Monday, May 3, 2010
I am what I am...
I finished writing my novel a while ago. The last period on the page was followed by a feeling of exhilaration that I have never felt. It was one of the most exciting moments of my life. I couldn't believe it! I'd been wanting to write a book for a long time and had a lot of starts and stops. My dream had finally come true.
I hit the ground running and started researching and making plans. I started a book club with some of my favorite people and had them read the book and give me their comments. It was exciting. I have read through my book four times for editing purposes and still love it. I got my pen out and went to town every chance I got. My favorite time to edit was when I was on the bus in the morning on my way to work. I'd take my pen and paper out as soon as I sat down. It took my mind off of going to work and allowed me to escape into the story I created.
I love my book, I really do. I think it's amazing and sometimes I find it hard to believe the words on the page are actually mine. I'm pretty good. Reading my book forced me to recognize my talent. That's something I had a hard time doing in the past but now it's official. I'm a writer.

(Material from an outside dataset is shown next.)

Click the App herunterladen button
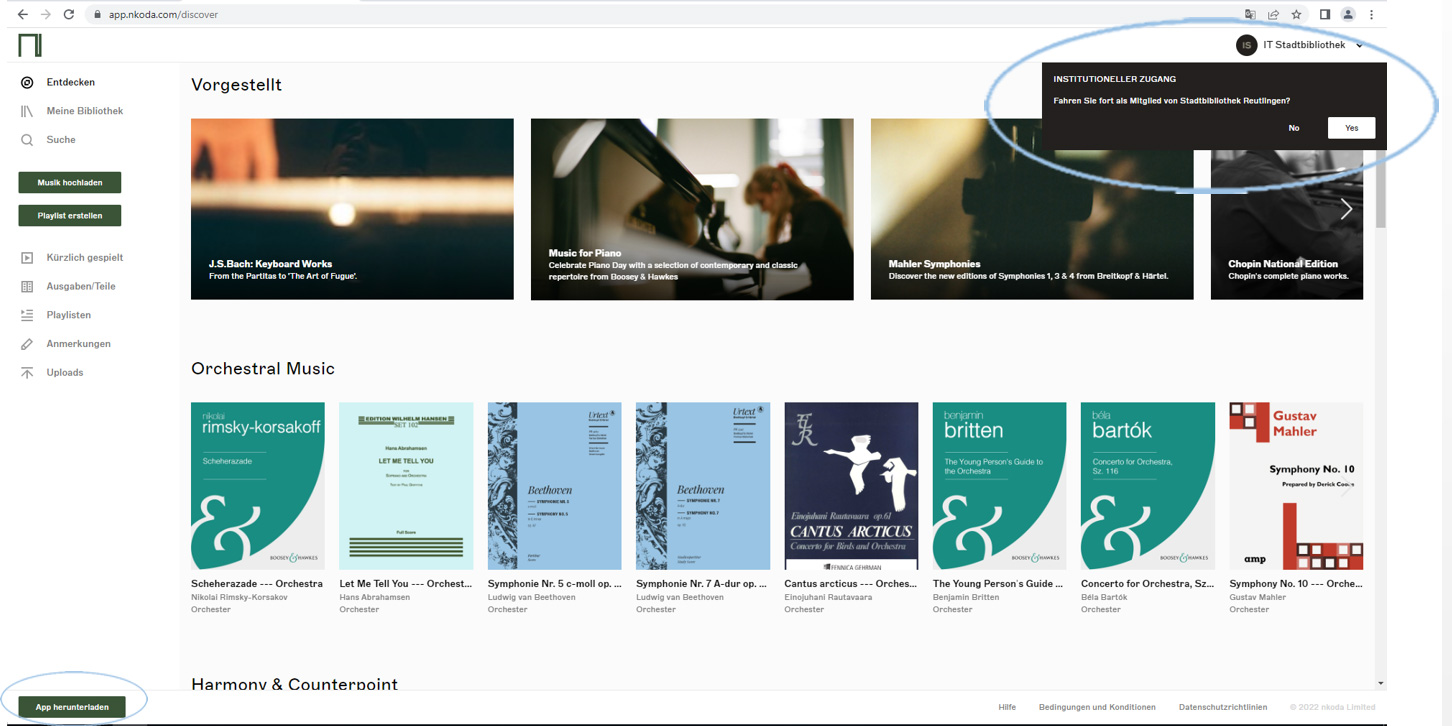 72,707
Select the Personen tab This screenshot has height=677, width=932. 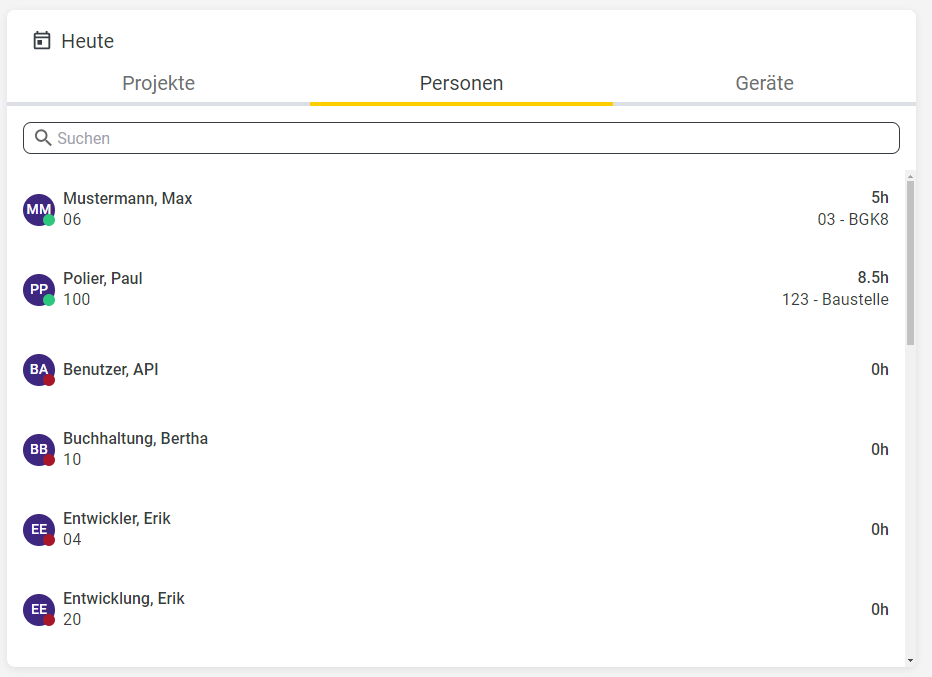[461, 83]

When I started to plan my son's baby shower, I decided to take a break from the book process. I also needed a mental break for a few reasons. The shower was a success but the things that forced my mind into a fog were still there. I did what I could to get it together but eventually realized that life is always going to throw curve balls now and then. I decided to keep pushing whether I got hit or was able to duck.
I had my first book club meeting of ther year last month. It went very well. We decided to read through the book and edit together. I never knew hearing the words could make such a big difference. I really enjoyed the group editing and we will do that at every meeting.

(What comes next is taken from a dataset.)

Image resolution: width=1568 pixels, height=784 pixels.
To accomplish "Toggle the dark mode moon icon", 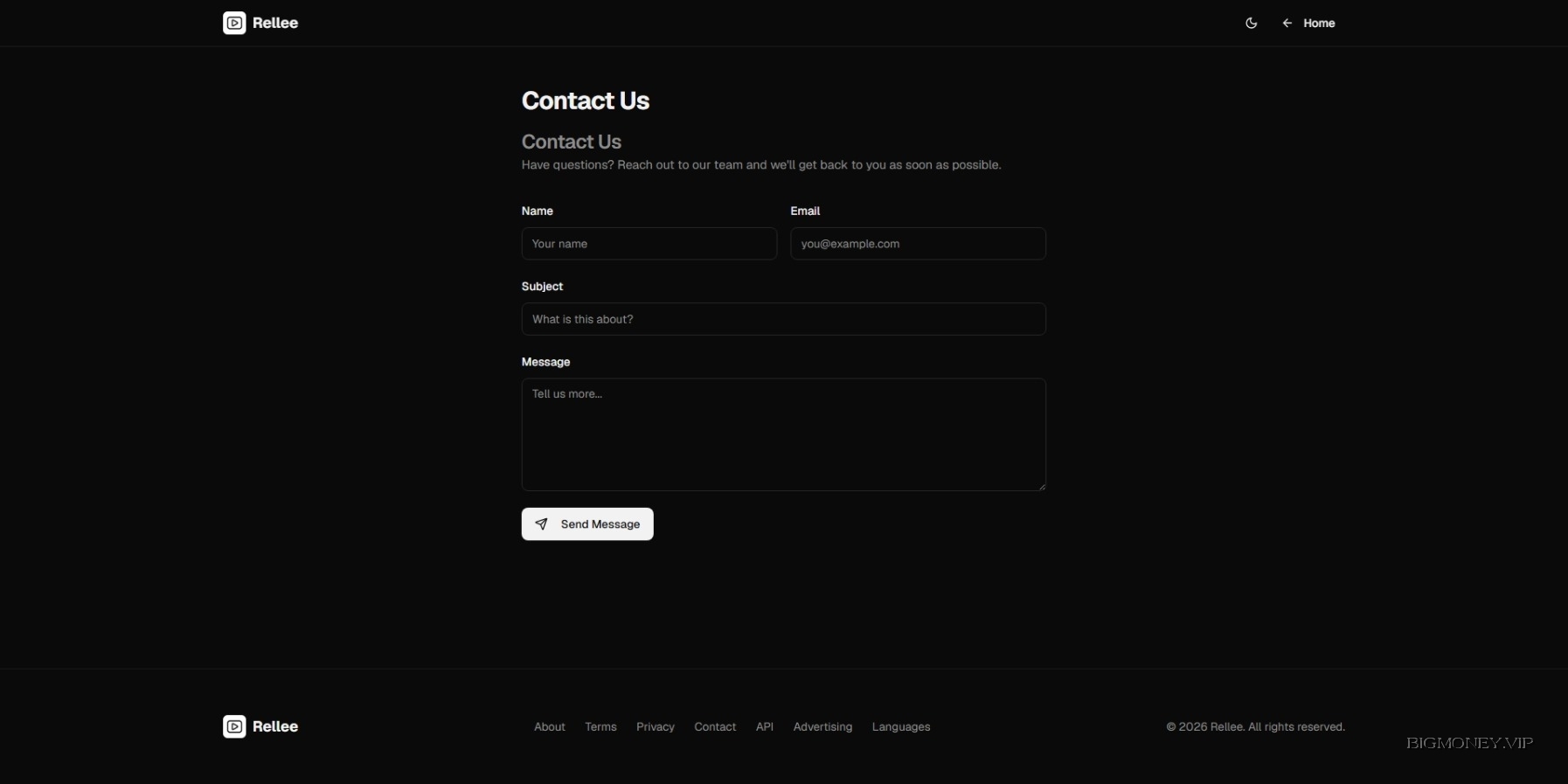I will [1251, 23].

I've been jotting down ideas for my second book since I began the editing process. I plan to make a series of novels. I'm ready to start part two and i'm not even done with part one. I'm sure I can do both. There are so many ideas in my head that I can barely stand it. I also miss writing. It's what I do and it makes me happy.
I'm looking forward to the day when I leave the cubicle for good and begin to make my living as a writer. I feel that is my destiny and I have to make it happen. I'm ready. It's my time. I really miss putting pen to paper and creating. It's what I was born to do.